Today’s local papers do the pro forma article on what local Dems think of Obama’s VP choice of Joe Biden. I like Biden, I had him ranked in my top three Democratic picks in fantasy presidential football. Biden has a real track record on foreign policy that fits within the pragmatist framework that doesn’t rely on hope. Here’s Biden in early 2007:
Joe Biden said about Cheney; “every single person out there that is of any consequence knows the vice president doesn’t know what he’s talking about.”
Biden went on to say:
I can’t be more blunt than that. He has yet to be right one single time on Iraq. Name me one single time he’s been correct.
It’s about time we stopped listening to that ideological rhetoric and that “bin Laden” and the rest. Bin Laden isn’t the issue here. Bin Laden will become the issue. The issue is there’s a civil war, Chris. I said way back in November last year, speaking to the Council on Foreign Relations, I said, “Does anyone support using American troops to fight a civil war? I don’t, and I don’t think the American people do. But if we fail to force a political consensus, that’s exactly what we will have.”
That’s what we have. That’s what the president has to deal with. And he’s doing it the exact wrong way. And he’s not listening to his military. He’s not listening to his old secretaries of state. He’s not listening to his old friends. He’s not listening to anybody but Cheney, and Cheney is dead-wrong.” source: Fox News Transcript
However, from a campaign strategy standpoint, I don’t think Biden will add anything to the electoral math that Obama would need to win the presidency. Which means that McCain could carpe diem his way to a really bold statement that would rock the political world.
McCain could pick Hillary as his VP.
Oh it could be so problematic for the base Republicans. They have so much invested in anti-Clintonism that that entire think tanks would melt like the Wicked with of the West in the Wizard of Oz. But you can be sure that they won’t be voting for Obama anytime soon, so the risk there is minimal.
The bigger pie of voters are the people of the purple nation. That is if you believe in purple. The GOP and Democratic Party want you to believe that we are all shades of red and blue. Either or. Black or white. Purple is just another way of saying most of the country is many shades of gray. Purple people are the kinda, sorta, maybe people. Bipartisanship is merely a concept. Nonpartisanship is where purple wants to be.
Hillary as McCain’s VP pick would set political punditry on its head. A Republican old guy and Democratic woman on the same ticket would create real change in Washington. Suddenly neocentrism would be in vogue. McCain would reemerge as the maverick of 2000. The political party hacks on both sides would be seething. But Americans would be cheering.
But would McCain do it?
His campaign surely must be thinking about it. The LaTimes provides evidence:
Well, it didn’t take long for the campaign of Sen. John McCain to bring his good friend Hillary Clinton into the confrontational mix.
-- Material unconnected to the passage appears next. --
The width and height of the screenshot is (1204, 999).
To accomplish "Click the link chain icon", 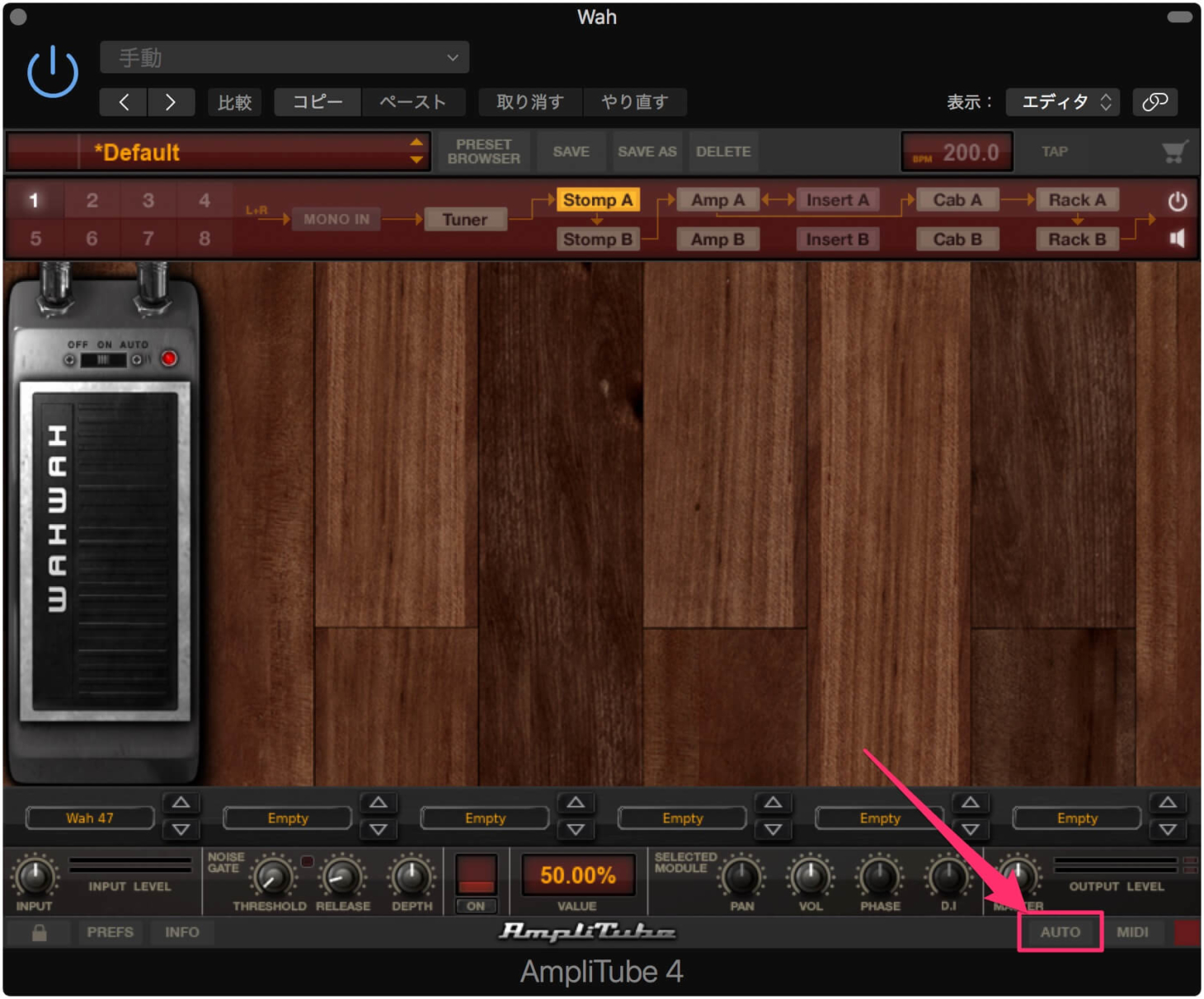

Both senators are on the Armed Services Committee and, as The Ticket wrote back in June, McCain was among the first to befriend Clinton when she first arrived in that nearly all-male body in 2001.
Neither attacked the other during the harsh winter primary season.
And, in fact, as The Ticket noted back in June when Clinton dropped out of the Democratic race, McCain’s website posted an immediate tribute to her tenacity and commitment, familiarly titled “Hillary Out.”
It took Sen. Barack Obama’s website two days to post the same kind of acknowledgement.
Moments ago, on the eve of the Democratic National Convention in Denver, the Republican’s campaign released a new commercial. Like the one put out 21 hours ago featuring Joe Biden, the Democrats’ new vice presidential pick, this one also uses the words of Democrats to attack members of their own party.
In that first GOP ad after Biden was picked (See two videos down below), he was shown talking about his new running mate’s inexperience, a claim the Democrats now attribute to merely primary politics, and about his regard for McCain.
This new Sunday ad is titled “Passed Over.” Aimed clearly at the 18 million disappointed Democrats who voted for her during the long primary season, the ad asks why she was passed over for the No. 2 spot?
It shows Clinton and says:
“She won millions of votes.
“But isn’t on his ticket.
“Why?
“For speaking the truth.
“On his plans:
HILLARY CLINTON: “You never hear the specifics.”
ANNCR: “On the Rezko scandal:
HILLARY CLINTON: “We still don’t have a lot of answers about Senator Obama.”
ANNCR: “On his attacks:
HILLARY CLINTON: “Senator Obama’s campaign has become increasingly negative.”
ANNCR: “The truth hurt.
“And Obama didn’t like it.
The electoral math is all about voter blocs and how things play out in states that are very much on the purple agenda. Swing states like Ohio and Pennsylvania where the voters are salt of the earth kinda, sorta, maybe people. Most pundits are stating that McCain will pick Mitt Romney as his VP. In that event the VP spot for both candidates fades into obscurity.